Oren Yiftachel (אורן יפתחאל; Arabic اورن يفتحئل) is a professor (em.) of political and legal geography, urban studies and urban planning at Ben-Gurion University of the Negev, in Beersheba where he holds the Lynn and Lloyd Hurst Family Chair in Urban Studies and co-heads the BGUrban lab. He is also a Professor (hon.) of the Geography and DPU Departments at University College, London.

==Early life and education==
Yiftachel was born in Haifa and grew up on socialist kibbutz Matzuva in the Galilee. He earned a Bachelor of Arts in Urban and Regional Studies at the Western Australian Institute of Technology in 1983. He completed graduate studies in Urban and Regional Planning at Curtin University, Perth in 1986. In 1990, he received a Doctor of Philosophy from the Department of Geography at the University of Western Australia, in cooperation with the Faculty of Architecture and Town Planning at the Technion – Israel Institute of Technology. where he was also a post-doctoral fellow.

== Career ==
Yiftachel served as a Planning Assistant for the Perth firm "Planning Collaborative", and later worked as a Planning Officer for the Perth City Council until 1984-1987. In Israel during the 1990s Yiftachel worked with the Technion and Mazor-First Planners firm as coordinator of the "Israel 2020" project; as consultant to the Kibbutz Planning Office; and later as social consultant to the Beersheba Metropolitan Plan . Later, he has worked on an Israeli-Palestinian plan for a bi-national Jerusalem, and for a decade became the planner of the RCUV - Regional Council of Unrecognized Bedouins Villages, producing in 2013 a major alternative regional plan for recognition and development of all localities.

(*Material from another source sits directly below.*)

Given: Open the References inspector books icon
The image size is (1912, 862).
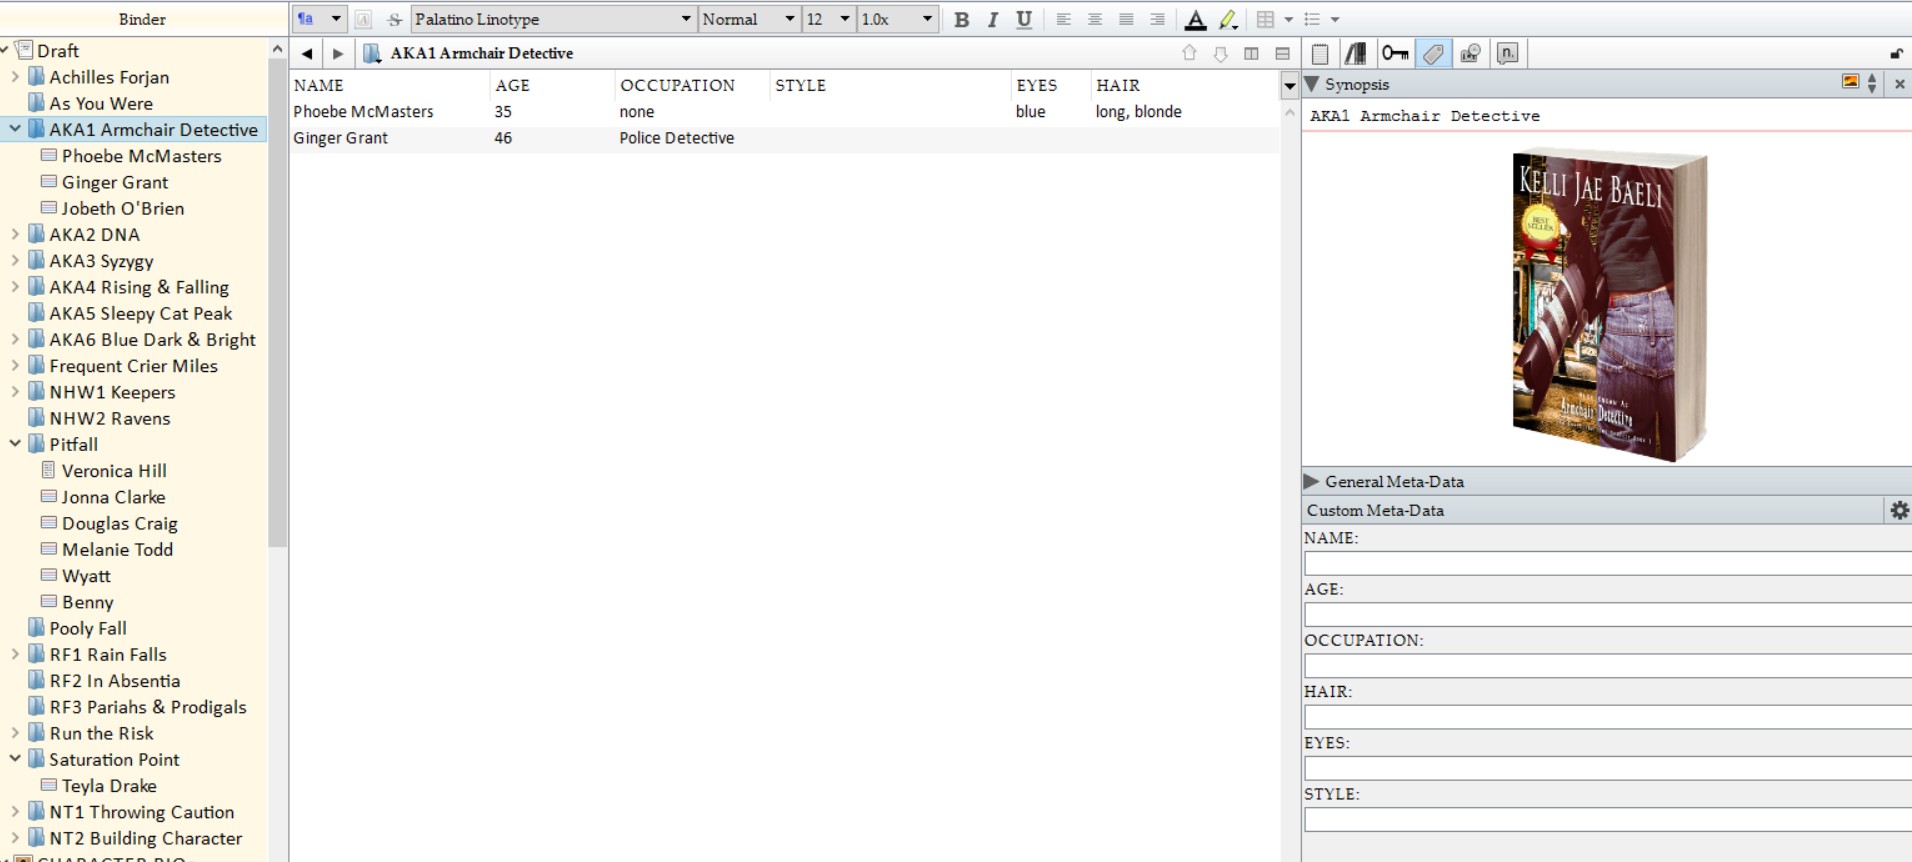Looking at the screenshot, I should (x=1356, y=54).
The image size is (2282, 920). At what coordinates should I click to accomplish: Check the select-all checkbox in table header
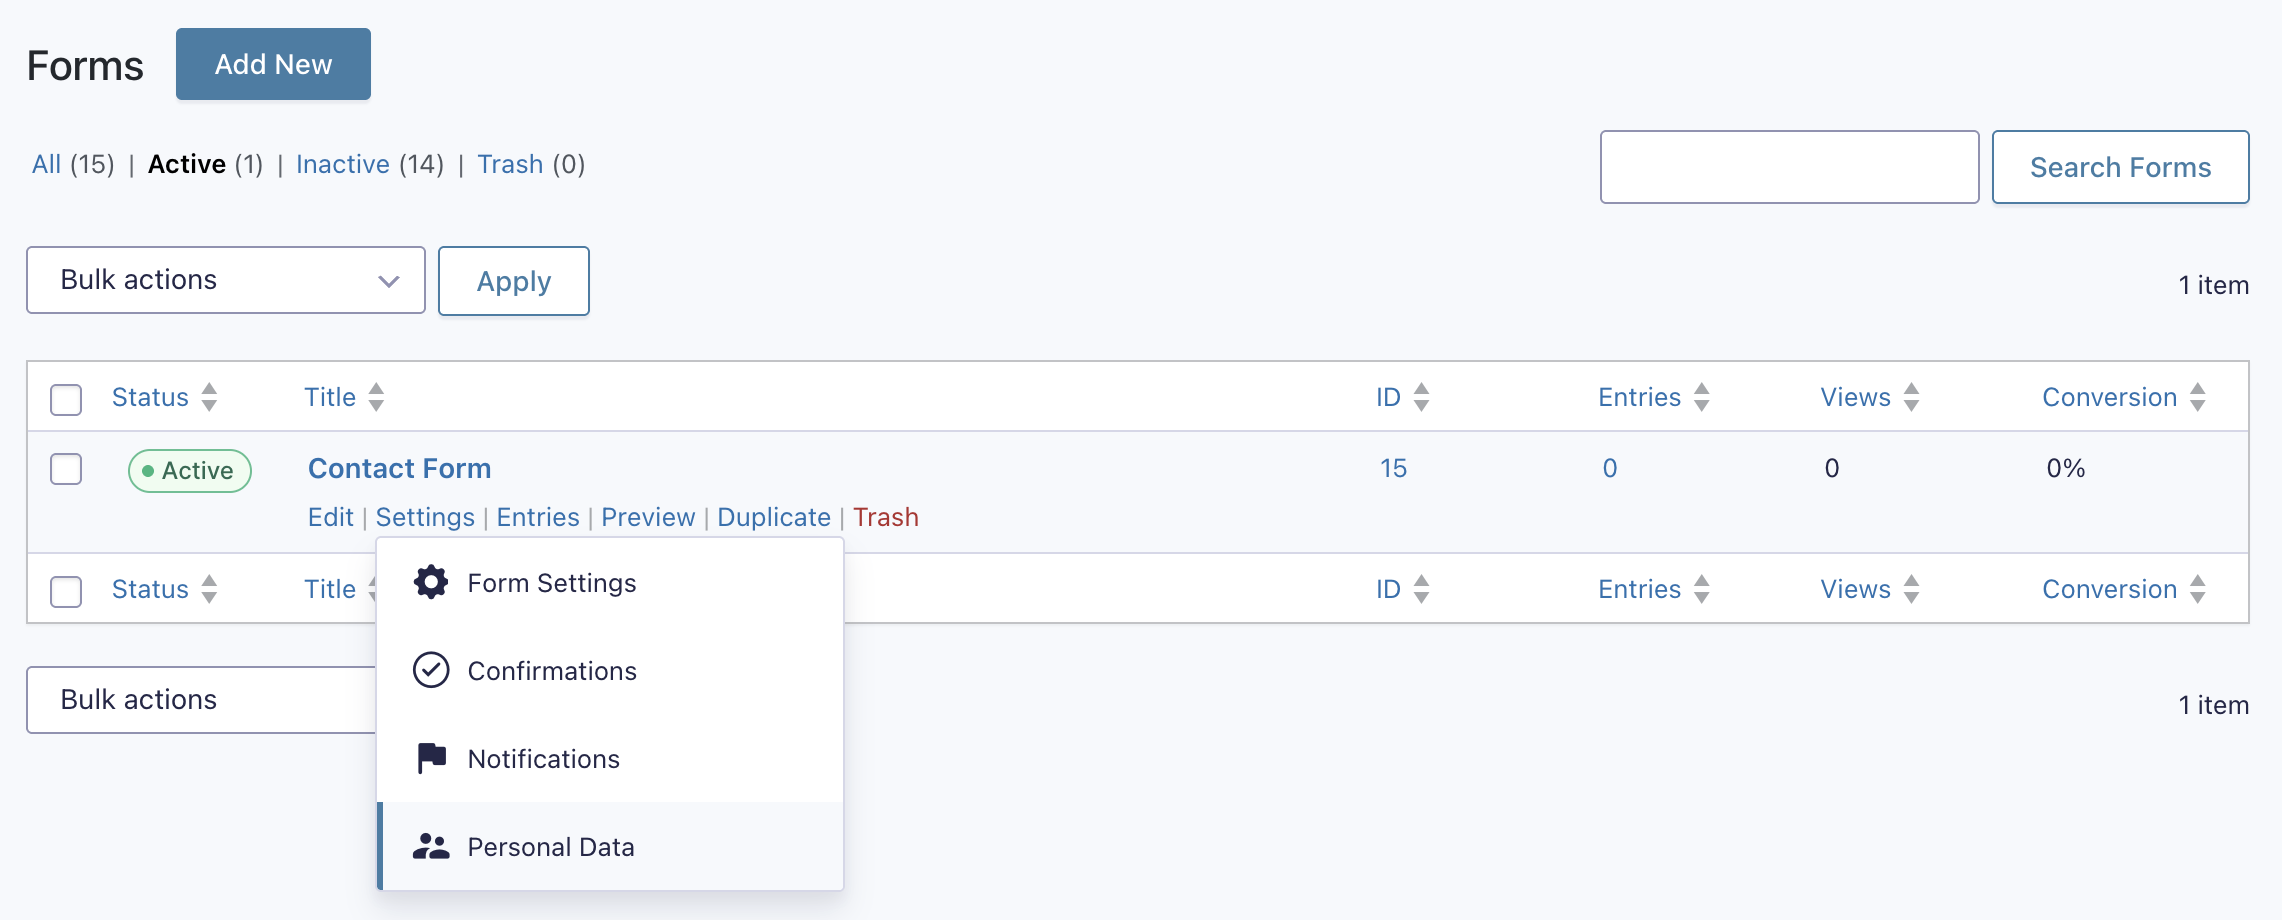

Yiftachel's teaching career began at the Curtin University from 1987 to 1993. Since 1993, he has been a professor for the Department of Geography at Ben-Gurion University, earning tenure in 1996. During this time, Yiftachel has served as a visiting fellow and a visiting professor for brief periods of time at a variety of institutions, including the Royal Melbourne Institute of Technology, the US Institute of Peace, the University of California, Berkeley, the University of Queens, Belfast, Columbia University New York, Upenn, Philadelphia, the University of Venice. Politecnico Milan and Capte Town University. Yiftachel was also a Leverhulme professor at University College London (Geography and the Bartlett), and as a research fellow at the Van Leer Jerusalem Institute. Yiftachel was a board member of the Israeli Planning Association and the Association of Geographers for several periods.

Yiftachel has supervised dozens of graduate students in M.A., PhD and Postdoctorat studied, 15 of whom have gone to become lecturers and professors in Israeli and international academic institutions.

Yiftachel was the founding editor of the journal Hagar: International Social Science Research, and was its editor-in-chief from 1999 to 2004. He has served on the editorial board of various other journals, including City (collective editorial), Urban Studies, Planning Theory, Environment and Planning, Space and Polity, Cities; Middle East Report, Journal of Planning Literature, International Journal of Middle East Studies, and Israel Studies Forum.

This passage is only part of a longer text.